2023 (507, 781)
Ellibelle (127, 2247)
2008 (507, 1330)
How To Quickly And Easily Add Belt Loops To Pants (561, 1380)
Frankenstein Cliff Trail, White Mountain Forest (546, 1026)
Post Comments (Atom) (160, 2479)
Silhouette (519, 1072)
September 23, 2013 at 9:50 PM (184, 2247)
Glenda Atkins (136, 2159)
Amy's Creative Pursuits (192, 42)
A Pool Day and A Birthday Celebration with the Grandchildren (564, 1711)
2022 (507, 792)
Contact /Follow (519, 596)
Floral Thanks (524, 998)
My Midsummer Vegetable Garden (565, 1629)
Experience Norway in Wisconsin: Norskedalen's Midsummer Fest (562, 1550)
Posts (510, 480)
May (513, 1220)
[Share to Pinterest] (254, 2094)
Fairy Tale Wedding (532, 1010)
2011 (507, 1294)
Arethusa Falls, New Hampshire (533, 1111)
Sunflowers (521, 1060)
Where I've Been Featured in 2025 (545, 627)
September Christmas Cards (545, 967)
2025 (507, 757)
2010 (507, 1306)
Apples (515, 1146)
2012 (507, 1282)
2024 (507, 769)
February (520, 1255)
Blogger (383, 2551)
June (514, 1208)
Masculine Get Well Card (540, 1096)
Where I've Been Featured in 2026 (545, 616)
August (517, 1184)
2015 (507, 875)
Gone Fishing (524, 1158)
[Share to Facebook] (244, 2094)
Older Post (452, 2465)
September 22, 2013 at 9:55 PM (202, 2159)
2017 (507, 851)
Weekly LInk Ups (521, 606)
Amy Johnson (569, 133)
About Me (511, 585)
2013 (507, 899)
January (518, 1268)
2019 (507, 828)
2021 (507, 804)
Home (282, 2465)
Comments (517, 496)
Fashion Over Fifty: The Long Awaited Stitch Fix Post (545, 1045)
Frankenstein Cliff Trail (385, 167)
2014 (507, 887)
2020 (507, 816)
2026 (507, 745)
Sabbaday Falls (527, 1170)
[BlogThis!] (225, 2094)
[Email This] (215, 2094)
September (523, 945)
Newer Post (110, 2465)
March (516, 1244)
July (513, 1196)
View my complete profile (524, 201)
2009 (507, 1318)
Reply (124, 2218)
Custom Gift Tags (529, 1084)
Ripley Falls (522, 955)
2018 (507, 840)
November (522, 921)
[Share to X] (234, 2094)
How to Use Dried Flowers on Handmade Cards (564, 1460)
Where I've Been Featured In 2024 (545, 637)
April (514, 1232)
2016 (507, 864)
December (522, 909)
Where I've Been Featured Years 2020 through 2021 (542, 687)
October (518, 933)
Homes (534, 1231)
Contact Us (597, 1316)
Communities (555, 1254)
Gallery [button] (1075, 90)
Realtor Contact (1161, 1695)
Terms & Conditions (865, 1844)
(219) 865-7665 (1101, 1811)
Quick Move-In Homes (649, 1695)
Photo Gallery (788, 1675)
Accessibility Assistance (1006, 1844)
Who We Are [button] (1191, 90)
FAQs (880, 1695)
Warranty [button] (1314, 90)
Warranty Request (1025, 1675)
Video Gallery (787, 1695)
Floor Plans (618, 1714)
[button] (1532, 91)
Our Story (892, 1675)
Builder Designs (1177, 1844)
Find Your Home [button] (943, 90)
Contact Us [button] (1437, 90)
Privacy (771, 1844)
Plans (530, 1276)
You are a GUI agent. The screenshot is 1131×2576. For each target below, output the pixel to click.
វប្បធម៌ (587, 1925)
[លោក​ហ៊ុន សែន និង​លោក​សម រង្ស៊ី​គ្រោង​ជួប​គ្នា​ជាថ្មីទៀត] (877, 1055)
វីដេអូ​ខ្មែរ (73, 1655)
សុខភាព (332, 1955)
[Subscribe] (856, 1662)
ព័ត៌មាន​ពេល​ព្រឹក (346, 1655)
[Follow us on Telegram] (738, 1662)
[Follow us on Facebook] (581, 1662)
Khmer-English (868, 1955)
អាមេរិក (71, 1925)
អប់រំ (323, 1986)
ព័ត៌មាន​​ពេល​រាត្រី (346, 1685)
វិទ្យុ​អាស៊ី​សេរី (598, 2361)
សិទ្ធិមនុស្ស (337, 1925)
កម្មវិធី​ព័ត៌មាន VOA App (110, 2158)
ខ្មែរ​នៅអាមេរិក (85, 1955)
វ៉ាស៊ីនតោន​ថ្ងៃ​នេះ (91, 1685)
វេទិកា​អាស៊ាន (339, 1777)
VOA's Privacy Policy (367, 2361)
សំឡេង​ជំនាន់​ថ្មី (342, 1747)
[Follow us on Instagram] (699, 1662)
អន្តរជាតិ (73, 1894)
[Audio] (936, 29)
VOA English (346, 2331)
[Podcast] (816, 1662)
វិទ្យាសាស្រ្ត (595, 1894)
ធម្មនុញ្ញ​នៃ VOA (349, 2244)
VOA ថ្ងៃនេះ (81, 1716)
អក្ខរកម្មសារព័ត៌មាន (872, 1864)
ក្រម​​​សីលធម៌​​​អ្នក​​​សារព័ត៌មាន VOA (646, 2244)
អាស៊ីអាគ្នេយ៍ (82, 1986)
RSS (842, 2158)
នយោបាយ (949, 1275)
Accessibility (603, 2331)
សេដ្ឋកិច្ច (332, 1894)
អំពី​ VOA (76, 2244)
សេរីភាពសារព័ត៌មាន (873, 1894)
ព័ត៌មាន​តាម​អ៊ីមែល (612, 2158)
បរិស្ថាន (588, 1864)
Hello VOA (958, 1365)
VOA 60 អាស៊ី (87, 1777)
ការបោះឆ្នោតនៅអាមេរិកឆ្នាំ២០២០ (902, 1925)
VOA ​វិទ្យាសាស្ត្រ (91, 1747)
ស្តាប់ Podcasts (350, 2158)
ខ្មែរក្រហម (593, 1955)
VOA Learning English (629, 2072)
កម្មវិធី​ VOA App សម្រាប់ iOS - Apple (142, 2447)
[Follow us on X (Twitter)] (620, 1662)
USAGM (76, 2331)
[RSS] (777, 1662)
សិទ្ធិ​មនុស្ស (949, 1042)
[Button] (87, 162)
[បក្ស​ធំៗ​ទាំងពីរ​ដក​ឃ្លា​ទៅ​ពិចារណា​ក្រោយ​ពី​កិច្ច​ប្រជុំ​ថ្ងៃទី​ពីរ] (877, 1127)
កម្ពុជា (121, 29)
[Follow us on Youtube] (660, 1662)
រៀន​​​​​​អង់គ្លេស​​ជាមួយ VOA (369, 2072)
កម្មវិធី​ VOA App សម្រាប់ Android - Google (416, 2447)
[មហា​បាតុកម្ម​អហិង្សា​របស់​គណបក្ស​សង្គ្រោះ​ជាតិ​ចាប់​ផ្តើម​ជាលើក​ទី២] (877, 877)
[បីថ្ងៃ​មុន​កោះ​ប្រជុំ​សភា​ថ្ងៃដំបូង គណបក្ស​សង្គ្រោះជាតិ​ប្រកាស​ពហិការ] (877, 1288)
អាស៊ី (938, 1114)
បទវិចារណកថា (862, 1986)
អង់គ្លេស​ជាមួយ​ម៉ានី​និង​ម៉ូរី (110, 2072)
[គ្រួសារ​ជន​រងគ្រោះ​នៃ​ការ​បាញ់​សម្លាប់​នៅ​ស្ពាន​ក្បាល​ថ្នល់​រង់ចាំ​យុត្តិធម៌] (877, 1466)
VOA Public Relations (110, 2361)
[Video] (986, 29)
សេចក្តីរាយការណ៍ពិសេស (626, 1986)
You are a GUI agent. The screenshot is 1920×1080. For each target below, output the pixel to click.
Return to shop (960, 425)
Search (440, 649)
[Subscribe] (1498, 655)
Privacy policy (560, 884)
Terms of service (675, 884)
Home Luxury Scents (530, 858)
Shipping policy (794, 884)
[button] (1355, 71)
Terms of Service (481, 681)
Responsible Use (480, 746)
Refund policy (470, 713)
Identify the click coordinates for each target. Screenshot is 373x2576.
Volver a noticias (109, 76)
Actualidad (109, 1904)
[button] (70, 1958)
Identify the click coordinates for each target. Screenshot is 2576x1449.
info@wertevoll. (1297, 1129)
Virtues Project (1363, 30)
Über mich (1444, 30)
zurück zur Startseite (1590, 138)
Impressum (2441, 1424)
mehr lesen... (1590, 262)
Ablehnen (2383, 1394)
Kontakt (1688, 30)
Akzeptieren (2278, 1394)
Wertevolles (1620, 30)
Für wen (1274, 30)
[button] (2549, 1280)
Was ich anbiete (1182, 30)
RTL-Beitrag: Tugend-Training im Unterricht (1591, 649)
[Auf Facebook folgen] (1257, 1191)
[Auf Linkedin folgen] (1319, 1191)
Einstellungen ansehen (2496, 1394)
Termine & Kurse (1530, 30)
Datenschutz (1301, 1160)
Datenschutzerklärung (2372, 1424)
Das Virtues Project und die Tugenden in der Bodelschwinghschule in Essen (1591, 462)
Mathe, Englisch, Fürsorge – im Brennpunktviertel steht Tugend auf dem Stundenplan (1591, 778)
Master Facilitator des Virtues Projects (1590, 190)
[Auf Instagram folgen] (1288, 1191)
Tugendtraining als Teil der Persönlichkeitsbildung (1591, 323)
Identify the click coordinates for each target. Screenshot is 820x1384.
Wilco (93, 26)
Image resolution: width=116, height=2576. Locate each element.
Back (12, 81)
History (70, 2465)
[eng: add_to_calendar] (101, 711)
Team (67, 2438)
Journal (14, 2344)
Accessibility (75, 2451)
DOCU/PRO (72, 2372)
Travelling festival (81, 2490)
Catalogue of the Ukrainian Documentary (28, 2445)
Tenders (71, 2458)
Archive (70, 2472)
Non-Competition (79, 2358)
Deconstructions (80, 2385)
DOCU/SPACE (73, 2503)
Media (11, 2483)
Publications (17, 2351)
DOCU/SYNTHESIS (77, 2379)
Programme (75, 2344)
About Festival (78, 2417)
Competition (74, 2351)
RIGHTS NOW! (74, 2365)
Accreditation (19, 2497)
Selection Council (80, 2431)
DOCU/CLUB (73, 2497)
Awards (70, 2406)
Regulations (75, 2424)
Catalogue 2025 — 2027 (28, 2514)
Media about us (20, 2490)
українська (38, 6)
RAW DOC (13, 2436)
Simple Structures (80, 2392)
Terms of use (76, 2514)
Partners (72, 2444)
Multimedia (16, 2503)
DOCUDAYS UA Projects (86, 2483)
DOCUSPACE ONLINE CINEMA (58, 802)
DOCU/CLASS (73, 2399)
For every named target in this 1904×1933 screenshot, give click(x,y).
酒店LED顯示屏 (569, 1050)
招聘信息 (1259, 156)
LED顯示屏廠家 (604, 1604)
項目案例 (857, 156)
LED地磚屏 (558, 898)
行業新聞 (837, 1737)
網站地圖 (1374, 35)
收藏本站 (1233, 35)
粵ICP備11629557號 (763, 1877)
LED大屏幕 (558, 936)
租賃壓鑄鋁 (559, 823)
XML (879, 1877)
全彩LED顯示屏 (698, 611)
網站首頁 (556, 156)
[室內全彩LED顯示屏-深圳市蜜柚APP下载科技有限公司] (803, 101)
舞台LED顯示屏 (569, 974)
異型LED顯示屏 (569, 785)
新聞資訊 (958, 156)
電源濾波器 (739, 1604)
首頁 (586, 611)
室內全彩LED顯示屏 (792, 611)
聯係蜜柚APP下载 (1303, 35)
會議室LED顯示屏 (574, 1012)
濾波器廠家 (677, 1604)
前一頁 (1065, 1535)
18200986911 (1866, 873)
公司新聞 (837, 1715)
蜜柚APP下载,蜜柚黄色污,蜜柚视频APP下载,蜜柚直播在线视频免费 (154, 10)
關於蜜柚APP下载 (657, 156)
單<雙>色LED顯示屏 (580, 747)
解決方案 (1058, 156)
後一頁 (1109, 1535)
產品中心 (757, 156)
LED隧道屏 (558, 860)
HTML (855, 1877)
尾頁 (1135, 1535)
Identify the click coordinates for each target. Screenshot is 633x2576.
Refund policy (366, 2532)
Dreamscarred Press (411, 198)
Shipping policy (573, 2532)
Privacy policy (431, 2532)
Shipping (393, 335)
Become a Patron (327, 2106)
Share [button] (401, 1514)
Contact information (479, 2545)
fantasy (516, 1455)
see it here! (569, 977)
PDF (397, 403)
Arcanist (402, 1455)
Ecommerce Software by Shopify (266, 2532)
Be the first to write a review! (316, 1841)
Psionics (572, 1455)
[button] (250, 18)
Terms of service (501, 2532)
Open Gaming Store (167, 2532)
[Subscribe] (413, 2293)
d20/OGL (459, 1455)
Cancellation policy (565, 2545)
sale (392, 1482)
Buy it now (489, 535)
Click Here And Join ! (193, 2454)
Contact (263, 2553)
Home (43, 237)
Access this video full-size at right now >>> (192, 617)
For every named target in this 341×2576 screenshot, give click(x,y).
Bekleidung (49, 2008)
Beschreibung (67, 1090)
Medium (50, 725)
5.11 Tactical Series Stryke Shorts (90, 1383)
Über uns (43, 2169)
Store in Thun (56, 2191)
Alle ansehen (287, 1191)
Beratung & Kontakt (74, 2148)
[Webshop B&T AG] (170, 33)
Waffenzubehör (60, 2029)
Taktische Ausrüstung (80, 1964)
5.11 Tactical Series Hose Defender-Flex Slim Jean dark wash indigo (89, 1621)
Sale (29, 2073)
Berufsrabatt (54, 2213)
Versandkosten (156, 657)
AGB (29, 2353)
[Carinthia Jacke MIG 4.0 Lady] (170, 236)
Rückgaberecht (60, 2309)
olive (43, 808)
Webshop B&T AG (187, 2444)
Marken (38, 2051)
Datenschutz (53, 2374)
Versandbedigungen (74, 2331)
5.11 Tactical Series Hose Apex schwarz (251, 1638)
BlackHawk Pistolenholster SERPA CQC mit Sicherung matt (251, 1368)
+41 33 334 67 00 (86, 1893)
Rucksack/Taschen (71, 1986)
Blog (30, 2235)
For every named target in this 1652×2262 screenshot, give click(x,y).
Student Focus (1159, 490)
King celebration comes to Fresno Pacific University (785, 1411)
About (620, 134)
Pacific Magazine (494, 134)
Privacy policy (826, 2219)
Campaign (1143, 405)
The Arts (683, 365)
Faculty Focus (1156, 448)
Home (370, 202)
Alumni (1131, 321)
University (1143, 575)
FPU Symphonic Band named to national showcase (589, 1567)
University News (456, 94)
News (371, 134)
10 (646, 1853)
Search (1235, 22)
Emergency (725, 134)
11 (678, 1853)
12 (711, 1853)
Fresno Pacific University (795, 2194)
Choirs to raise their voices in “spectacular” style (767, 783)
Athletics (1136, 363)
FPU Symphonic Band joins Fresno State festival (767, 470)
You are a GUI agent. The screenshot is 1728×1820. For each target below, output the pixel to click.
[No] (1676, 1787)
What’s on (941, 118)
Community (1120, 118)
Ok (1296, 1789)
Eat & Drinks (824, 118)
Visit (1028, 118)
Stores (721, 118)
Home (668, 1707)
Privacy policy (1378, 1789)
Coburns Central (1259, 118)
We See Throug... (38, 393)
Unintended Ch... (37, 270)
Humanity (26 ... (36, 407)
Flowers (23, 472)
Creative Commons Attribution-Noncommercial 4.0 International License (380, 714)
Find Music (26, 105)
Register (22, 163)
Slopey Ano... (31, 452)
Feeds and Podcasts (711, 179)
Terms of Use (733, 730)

▶ Your instructions
From the line containing "The Arts (683, 365)" down to the line containing "Privacy policy (1378, 1789)" in the material above, reproduce every line exactly, including the two end lines.

▶ Reply
The Arts (683, 365)
Faculty Focus (1156, 448)
Home (370, 202)
Alumni (1131, 321)
University (1143, 575)
FPU Symphonic Band named to national showcase (589, 1567)
University News (456, 94)
News (371, 134)
10 (646, 1853)
Search (1235, 22)
Emergency (725, 134)
11 (678, 1853)
12 (711, 1853)
Fresno Pacific University (795, 2194)
Choirs to raise their voices in “spectacular” style (767, 783)
Athletics (1136, 363)
FPU Symphonic Band joins Fresno State festival (767, 470)
You are a GUI agent. The screenshot is 1728×1820. For each target below, output the pixel to click.
[No] (1676, 1787)
What’s on (941, 118)
Community (1120, 118)
Ok (1296, 1789)
Eat & Drinks (824, 118)
Visit (1028, 118)
Stores (721, 118)
Home (668, 1707)
Privacy policy (1378, 1789)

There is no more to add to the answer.